Records for the exercise: Begin

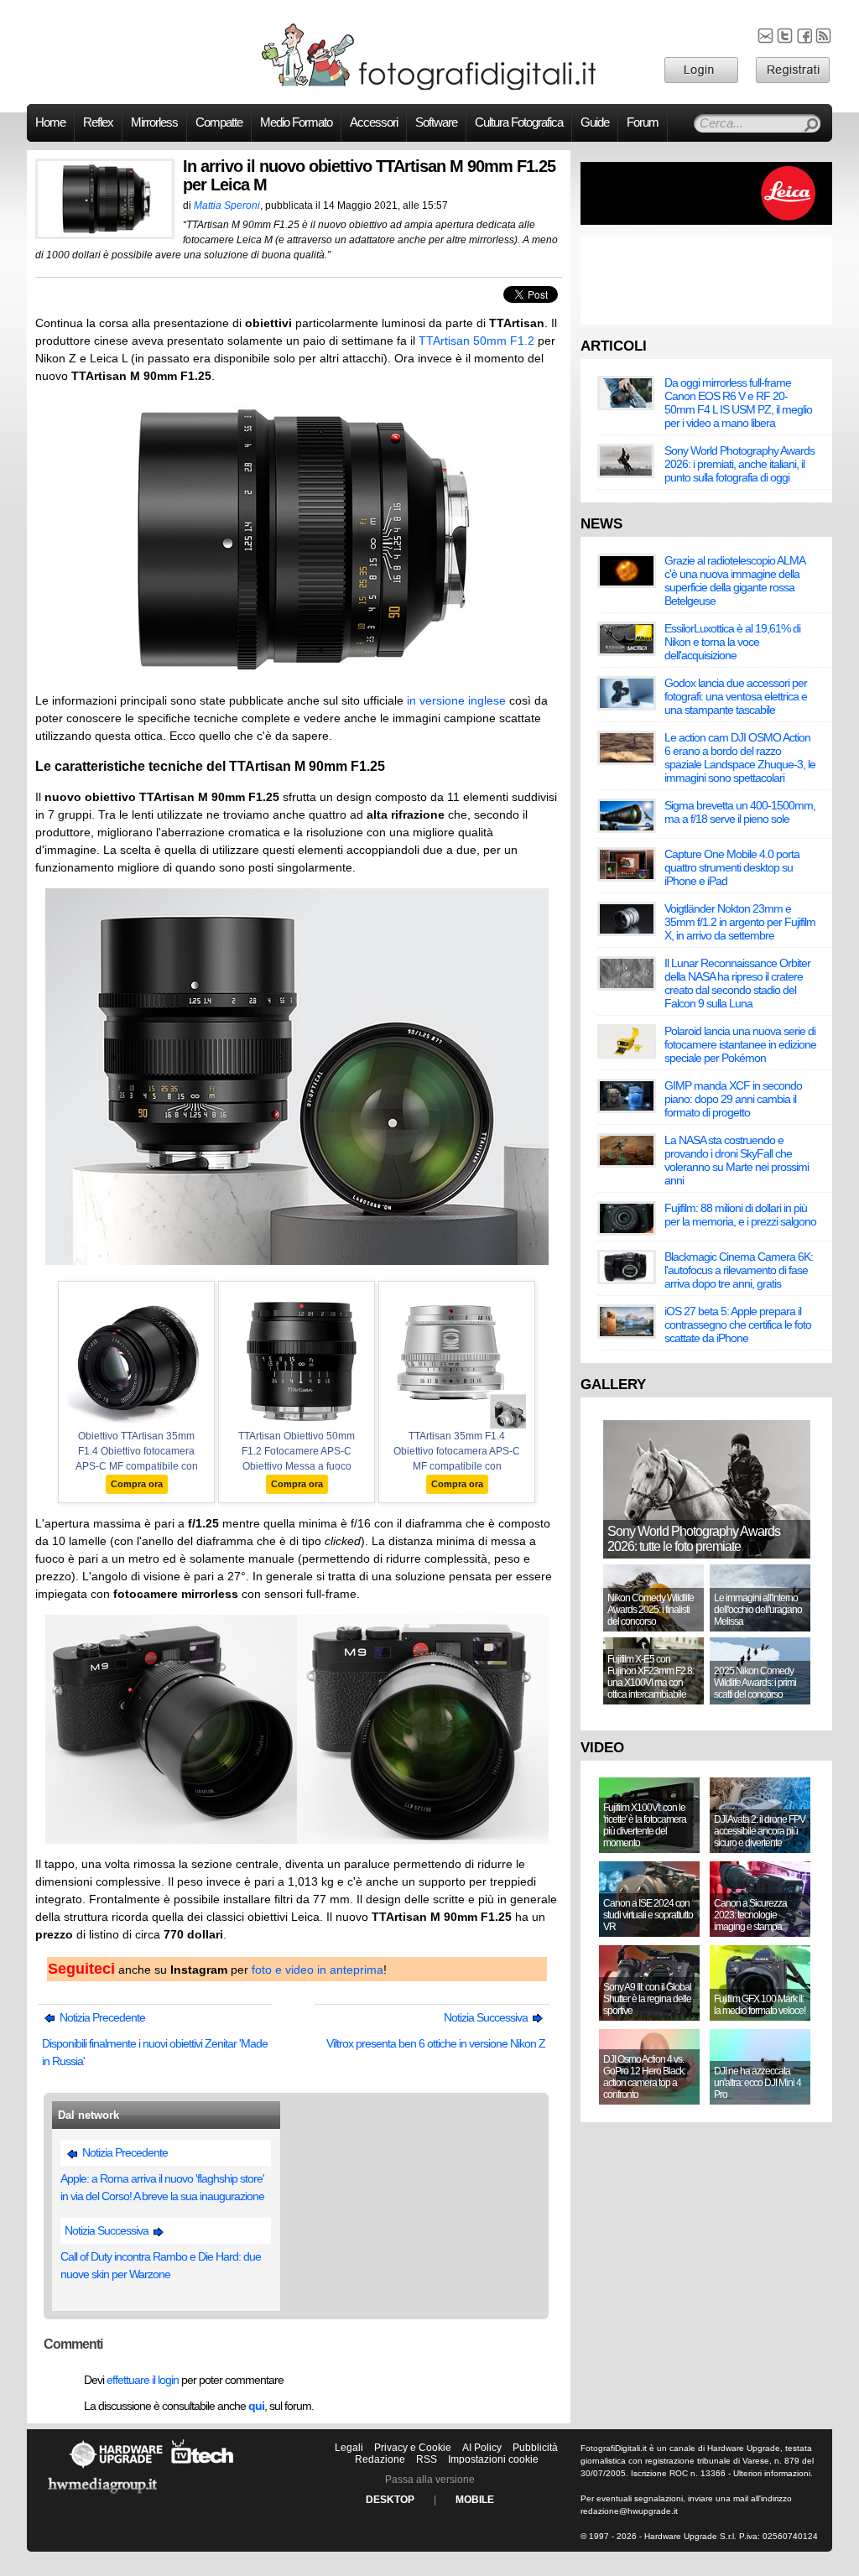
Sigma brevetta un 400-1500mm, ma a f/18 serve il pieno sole (739, 812)
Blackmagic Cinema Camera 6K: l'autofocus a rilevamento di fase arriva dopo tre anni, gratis (738, 1270)
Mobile (475, 2500)
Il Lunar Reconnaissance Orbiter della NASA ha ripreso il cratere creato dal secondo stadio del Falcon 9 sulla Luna (737, 983)
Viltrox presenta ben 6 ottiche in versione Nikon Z (435, 2043)
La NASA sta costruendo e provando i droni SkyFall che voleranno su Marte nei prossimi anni (736, 1160)
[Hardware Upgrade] (116, 2468)
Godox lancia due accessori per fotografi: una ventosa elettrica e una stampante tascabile (735, 696)
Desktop (390, 2500)
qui (256, 2405)
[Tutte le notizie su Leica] (706, 221)
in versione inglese (456, 700)
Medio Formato (296, 122)
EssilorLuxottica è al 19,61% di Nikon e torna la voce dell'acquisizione (732, 642)
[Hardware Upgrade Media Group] (102, 2496)
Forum (643, 122)
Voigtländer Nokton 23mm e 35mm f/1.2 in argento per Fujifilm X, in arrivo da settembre (739, 922)
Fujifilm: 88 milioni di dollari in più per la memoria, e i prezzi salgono (740, 1214)
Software (436, 122)
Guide (594, 122)
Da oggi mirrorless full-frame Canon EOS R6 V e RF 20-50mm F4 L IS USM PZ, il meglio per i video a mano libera (738, 402)
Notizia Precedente (101, 2017)
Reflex (98, 122)
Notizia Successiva (487, 2017)
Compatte (218, 122)
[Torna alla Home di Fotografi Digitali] (429, 87)
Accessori (374, 122)
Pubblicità (535, 2448)
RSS (426, 2459)
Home (50, 122)
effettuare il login (143, 2379)
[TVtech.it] (202, 2468)
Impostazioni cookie (493, 2459)
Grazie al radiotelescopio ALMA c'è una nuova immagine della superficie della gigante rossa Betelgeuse (734, 580)
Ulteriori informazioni (771, 2473)
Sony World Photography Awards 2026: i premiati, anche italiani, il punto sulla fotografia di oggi (739, 464)
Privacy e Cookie (412, 2448)
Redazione (380, 2459)
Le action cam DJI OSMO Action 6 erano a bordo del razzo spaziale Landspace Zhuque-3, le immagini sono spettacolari (739, 757)
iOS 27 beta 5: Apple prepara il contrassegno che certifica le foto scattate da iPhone (737, 1324)
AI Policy (482, 2448)
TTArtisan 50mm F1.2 (476, 340)
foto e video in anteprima (317, 1969)
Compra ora (137, 1484)
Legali (349, 2448)
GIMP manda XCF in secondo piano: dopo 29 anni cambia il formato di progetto (733, 1099)
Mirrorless (154, 122)
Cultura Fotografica (519, 122)
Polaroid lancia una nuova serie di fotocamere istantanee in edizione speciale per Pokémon (740, 1044)
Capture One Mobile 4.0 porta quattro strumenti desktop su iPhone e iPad (731, 867)
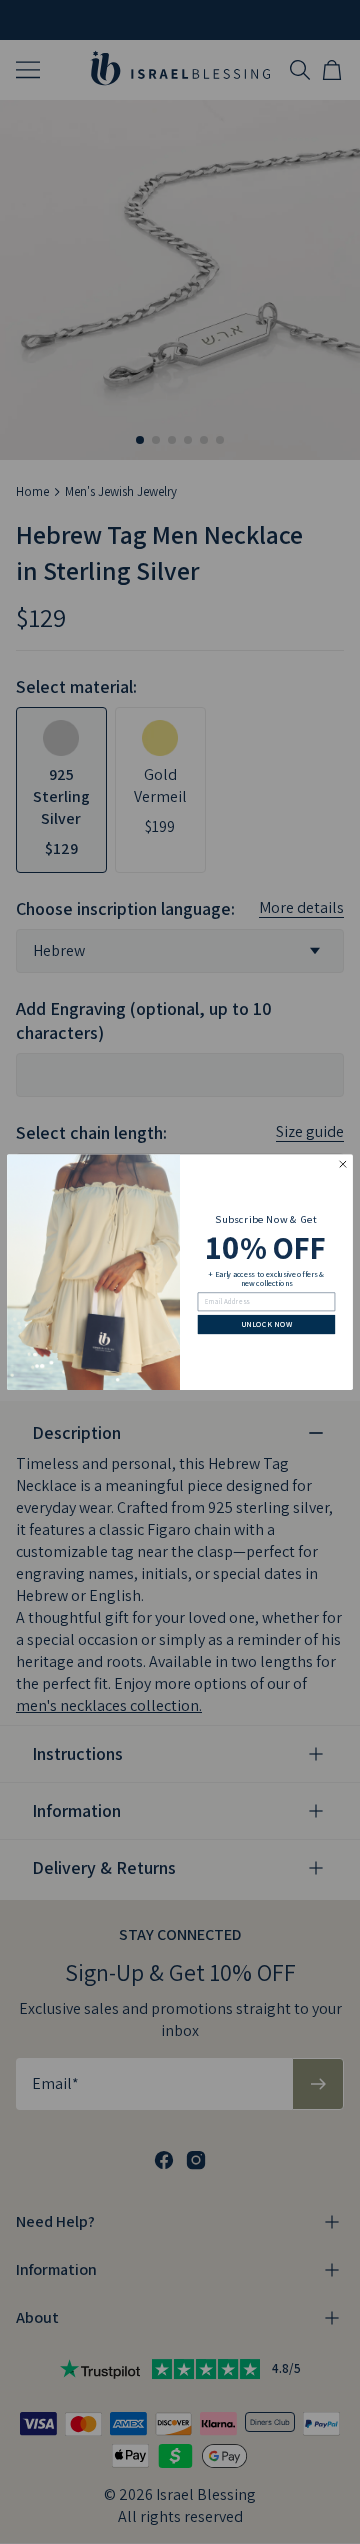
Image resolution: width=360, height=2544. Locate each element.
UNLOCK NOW (267, 1324)
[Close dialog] (343, 1164)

Records for the exercise: End

# What to produce:
For every line above, produce an exact transcription that omits the images.

# Output:
Sigma brevetta un 400-1500mm, ma a f/18 serve il pieno sole (739, 812)
Blackmagic Cinema Camera 6K: l'autofocus a rilevamento di fase arriva dopo tre anni, gratis (738, 1270)
Mobile (475, 2500)
Il Lunar Reconnaissance Orbiter della NASA ha ripreso il cratere creato dal secondo stadio del Falcon 9 sulla Luna (737, 983)
Viltrox presenta ben 6 ottiche in versione Nikon Z (435, 2043)
La NASA sta costruendo e provando i droni SkyFall che voleranno su Marte nei prossimi anni (736, 1160)
[Hardware Upgrade] (116, 2468)
Godox lancia due accessori per fotografi: una ventosa elettrica e una stampante tascabile (735, 696)
Desktop (390, 2500)
qui (256, 2405)
[Tutte le notizie su Leica] (706, 221)
in versione inglese (456, 700)
Medio Formato (296, 122)
EssilorLuxottica è al 19,61% di Nikon e torna la voce dell'acquisizione (732, 642)
[Hardware Upgrade Media Group] (102, 2496)
Forum (643, 122)
Voigtländer Nokton 23mm e 35mm f/1.2 in argento per Fujifilm X, in arrivo da settembre (739, 922)
Fujifilm: 88 milioni di dollari in più per la memoria, e i prezzi salgono (740, 1214)
Software (436, 122)
Guide (594, 122)
Da oggi mirrorless full-frame Canon EOS R6 V e RF 20-50mm F4 L IS USM PZ, il meglio per i video a mano libera (738, 402)
Notizia Precedente (101, 2017)
Reflex (98, 122)
Notizia Successiva (487, 2017)
Compatte (218, 122)
[Torna alla Home di Fotografi Digitali] (429, 87)
Accessori (374, 122)
Pubblicità (535, 2448)
RSS (426, 2459)
Home (50, 122)
effettuare il login (143, 2379)
[TVtech.it] (202, 2468)
Impostazioni cookie (493, 2459)
Grazie al radiotelescopio ALMA c'è una nuova immagine della superficie della gigante rossa Betelgeuse (734, 580)
Ulteriori informazioni (771, 2473)
Sony World Photography Awards 2026: i premiati, anche italiani, il punto sulla fotografia di oggi (739, 464)
Privacy e Cookie (412, 2448)
Redazione (380, 2459)
Le action cam DJI OSMO Action 6 erano a bordo del razzo spaziale Landspace Zhuque-3, le immagini sono spettacolari (739, 757)
iOS 27 beta 5: Apple prepara il contrassegno che certifica le foto scattate da iPhone (737, 1324)
AI Policy (482, 2448)
TTArtisan 50mm F1.2 (476, 340)
foto e video in anteprima (317, 1969)
Compra ora (137, 1484)
Legali (349, 2448)
GIMP manda XCF in secondo piano: dopo 29 anni cambia il formato di progetto (733, 1099)
Mirrorless (154, 122)
Cultura Fotografica (519, 122)
Polaroid lancia una nuova serie di fotocamere istantanee in edizione speciale per Pokémon (740, 1044)
Capture One Mobile 4.0 porta quattro strumenti desktop su iPhone e iPad (731, 867)
Image resolution: width=360, height=2544. Locate each element.
UNLOCK NOW (267, 1324)
[Close dialog] (343, 1164)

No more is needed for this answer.